Well, it would wrong be if you accepted one little precondition as being true. You have to say that the prophecy must come true in "ancient times" for it to be wrong. Why shouldn't you say that since pretty much all the other prophecies were fulfilled way back when? Let's look at another prophecy that illustrates the point.

In Jeremiah 50 we are told that the mighty walls of Babylon (three hundred feet tall, two hundred feet thick, the largest wall ever constructed around a city) were going to be completely destroyed.
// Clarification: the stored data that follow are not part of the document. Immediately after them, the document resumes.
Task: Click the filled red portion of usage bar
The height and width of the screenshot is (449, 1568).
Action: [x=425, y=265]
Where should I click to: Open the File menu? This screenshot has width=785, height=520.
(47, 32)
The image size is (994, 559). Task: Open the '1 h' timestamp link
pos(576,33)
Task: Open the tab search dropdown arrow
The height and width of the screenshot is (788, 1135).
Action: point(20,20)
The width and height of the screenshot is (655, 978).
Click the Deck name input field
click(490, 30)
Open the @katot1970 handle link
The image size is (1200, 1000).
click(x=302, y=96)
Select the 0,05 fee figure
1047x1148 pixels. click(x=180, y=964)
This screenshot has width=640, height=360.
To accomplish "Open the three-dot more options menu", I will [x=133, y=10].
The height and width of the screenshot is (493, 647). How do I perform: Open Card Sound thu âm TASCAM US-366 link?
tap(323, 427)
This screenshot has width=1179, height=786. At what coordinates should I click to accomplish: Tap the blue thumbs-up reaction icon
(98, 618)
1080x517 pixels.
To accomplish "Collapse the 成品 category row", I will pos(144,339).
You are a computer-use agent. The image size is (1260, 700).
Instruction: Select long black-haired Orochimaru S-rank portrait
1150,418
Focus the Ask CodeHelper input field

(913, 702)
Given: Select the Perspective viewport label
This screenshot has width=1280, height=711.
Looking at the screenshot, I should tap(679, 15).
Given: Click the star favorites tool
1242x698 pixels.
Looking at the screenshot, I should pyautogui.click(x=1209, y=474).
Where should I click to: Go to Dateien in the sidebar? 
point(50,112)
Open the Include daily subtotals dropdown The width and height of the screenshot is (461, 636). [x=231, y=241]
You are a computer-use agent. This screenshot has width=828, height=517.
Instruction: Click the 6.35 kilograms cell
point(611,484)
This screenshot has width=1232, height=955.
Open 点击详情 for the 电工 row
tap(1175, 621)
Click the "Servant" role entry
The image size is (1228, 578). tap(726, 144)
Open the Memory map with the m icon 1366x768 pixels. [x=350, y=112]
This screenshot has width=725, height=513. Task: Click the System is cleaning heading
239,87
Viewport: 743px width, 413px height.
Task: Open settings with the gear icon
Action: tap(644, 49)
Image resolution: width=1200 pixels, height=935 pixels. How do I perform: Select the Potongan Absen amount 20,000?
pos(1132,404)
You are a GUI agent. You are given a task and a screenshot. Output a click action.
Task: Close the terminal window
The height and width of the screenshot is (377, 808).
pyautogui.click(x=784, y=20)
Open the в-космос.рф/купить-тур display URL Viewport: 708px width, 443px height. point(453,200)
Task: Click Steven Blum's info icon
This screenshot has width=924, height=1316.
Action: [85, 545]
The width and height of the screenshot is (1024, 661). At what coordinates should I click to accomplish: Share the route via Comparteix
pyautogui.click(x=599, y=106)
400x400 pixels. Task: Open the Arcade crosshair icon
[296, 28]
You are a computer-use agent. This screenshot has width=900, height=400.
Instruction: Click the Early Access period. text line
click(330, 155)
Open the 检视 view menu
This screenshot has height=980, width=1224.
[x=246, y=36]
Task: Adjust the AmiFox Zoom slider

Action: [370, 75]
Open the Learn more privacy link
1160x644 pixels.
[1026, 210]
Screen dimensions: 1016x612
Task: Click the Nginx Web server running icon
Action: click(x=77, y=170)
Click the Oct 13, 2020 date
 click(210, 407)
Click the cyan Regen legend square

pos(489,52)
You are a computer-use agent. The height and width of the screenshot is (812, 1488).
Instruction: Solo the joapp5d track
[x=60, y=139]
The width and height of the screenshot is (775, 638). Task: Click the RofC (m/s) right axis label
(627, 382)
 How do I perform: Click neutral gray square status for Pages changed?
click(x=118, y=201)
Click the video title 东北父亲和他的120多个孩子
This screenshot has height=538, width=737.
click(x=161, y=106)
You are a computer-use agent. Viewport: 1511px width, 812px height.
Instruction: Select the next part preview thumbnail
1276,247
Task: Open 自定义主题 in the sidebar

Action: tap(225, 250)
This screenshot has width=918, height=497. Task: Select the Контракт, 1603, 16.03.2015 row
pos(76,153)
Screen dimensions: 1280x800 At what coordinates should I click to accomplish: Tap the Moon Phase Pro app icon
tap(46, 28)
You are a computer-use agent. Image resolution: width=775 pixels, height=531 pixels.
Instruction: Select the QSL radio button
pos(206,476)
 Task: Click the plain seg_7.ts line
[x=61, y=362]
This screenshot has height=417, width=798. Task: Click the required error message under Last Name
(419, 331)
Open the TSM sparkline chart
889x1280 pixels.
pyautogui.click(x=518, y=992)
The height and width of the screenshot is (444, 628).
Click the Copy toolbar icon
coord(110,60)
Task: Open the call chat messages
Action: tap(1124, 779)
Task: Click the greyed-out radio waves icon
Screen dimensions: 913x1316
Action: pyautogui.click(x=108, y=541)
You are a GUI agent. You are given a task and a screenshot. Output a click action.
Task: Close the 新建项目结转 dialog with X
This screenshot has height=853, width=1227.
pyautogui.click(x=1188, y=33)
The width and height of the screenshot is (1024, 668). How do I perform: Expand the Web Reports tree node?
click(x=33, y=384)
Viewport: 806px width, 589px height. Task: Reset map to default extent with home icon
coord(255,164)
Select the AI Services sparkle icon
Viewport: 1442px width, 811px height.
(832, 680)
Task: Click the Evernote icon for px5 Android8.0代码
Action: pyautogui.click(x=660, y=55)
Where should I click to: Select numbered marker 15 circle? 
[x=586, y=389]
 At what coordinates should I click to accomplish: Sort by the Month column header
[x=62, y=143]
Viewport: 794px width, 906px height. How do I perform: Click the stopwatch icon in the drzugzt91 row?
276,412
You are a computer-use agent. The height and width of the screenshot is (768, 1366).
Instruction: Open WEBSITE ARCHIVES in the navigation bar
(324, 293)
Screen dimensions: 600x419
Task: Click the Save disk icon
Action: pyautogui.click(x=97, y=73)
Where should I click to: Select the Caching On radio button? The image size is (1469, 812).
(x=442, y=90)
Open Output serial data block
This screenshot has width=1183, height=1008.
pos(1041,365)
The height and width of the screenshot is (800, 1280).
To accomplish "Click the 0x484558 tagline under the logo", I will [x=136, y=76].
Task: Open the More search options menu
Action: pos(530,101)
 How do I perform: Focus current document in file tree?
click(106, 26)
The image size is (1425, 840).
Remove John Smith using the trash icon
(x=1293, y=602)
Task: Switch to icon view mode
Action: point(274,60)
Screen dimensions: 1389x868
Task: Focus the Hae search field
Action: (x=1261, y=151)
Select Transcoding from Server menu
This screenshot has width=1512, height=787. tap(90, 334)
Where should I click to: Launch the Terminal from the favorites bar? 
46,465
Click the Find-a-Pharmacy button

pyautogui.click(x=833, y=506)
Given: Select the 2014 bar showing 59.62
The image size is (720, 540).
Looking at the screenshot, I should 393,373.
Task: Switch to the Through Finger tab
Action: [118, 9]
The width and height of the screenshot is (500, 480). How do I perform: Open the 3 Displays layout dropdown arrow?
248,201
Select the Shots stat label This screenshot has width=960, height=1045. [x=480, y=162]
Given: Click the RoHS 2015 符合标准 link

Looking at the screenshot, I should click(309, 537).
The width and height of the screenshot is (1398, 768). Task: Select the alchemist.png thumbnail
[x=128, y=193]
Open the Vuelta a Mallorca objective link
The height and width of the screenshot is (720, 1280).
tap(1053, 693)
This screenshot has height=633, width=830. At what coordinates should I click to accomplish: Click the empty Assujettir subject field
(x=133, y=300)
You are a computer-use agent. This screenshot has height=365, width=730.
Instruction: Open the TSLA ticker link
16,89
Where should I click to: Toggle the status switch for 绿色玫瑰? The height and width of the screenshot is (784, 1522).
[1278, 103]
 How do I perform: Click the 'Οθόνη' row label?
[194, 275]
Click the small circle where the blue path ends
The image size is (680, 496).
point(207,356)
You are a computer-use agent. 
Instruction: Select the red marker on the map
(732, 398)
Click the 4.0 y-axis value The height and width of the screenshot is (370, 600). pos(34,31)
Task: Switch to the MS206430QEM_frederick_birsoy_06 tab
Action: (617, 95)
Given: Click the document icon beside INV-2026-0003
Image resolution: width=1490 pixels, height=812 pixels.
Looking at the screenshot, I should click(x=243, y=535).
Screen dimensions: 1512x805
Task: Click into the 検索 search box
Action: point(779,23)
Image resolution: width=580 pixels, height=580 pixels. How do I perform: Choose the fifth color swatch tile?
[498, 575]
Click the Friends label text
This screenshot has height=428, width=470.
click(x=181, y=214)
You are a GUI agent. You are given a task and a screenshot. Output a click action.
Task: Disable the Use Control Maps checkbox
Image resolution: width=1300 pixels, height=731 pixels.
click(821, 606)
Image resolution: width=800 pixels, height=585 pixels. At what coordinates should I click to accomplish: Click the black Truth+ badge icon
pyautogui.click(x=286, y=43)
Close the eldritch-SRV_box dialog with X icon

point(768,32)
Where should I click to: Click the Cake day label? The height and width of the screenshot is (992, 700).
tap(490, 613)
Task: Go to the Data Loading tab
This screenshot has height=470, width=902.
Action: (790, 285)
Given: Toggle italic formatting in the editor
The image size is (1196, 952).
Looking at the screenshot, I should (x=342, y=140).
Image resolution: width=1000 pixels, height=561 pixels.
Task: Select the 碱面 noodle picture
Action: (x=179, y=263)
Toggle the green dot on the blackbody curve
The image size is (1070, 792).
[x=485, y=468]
He wrote that around 500 BC. It didn't come to pass until 850 years later, when the Roman Emperor Julian had his men disassemble the wall so rebels could no longer use it as a stronghold.

Now, we still consider the 4th century AD as "ancient times" so skeptics leave this one alone. And they sort of have to since it really is quite a coincidence. But I personally can't think of any reason why Isaiah would have considered himself to be living in "ancient time" or why somebody like Jeremiah would have considered 850 years in the future to be any different than 2850 years in the future. We are the ones who slapped on the label "ancient times". Not them.

No, the destruction of Damascus did not take place in "ancient time". It's still to come. It's going to happen soon. And you seriously do not want to be in the area when this one takes place.

A few observations:

1) verse 1 -- "heap of ruins" is pretty self-explanatory.

2) verse 6 -- "yet some gleanings will remain", gleanings were the crops that were overlooked by the crop pickers. This says that their will be a few survivors living in the ruins.

3) verse 7 -- "in that day men will look to their maker", their are no atheists in foxholes. Not many pagans either. Remember that the key difference between paganism and Christianity is that paganism is an attempt to control, or harness the power of the metaphysical world whereas Christianity is a release of control to the metaphysical Creator. Why no pagans? Because you release control when you're desperate.

4) verse 11 -- "yet the harvest will be as nothing in the day of disease and incurable pain." This is a bizarre construction to find in an ancient manuscript. There was nothing in Isaiah's day that ruined crops as well as cities, that caused "disease and incurable pain". That's a product of our modern age. And there is only one thing that will do it -- a nuclear warhead.

Now fast forward to the modern day. Damascus is the capital and chief city of modern day Syria. Syria is currently working on developing nuclear weapons so that it can be the military equal of its mortal enemy, Israel. And at some point -- probably not too far in the future -- Damascus is going to be reduced to rubble; a city populated by a few heavily radiated survivors. The world will end by fire, but this prophecy tells us that selected areas will have fire dropped on them even before the final barrage. There will be partial destruction before there is complete destruction.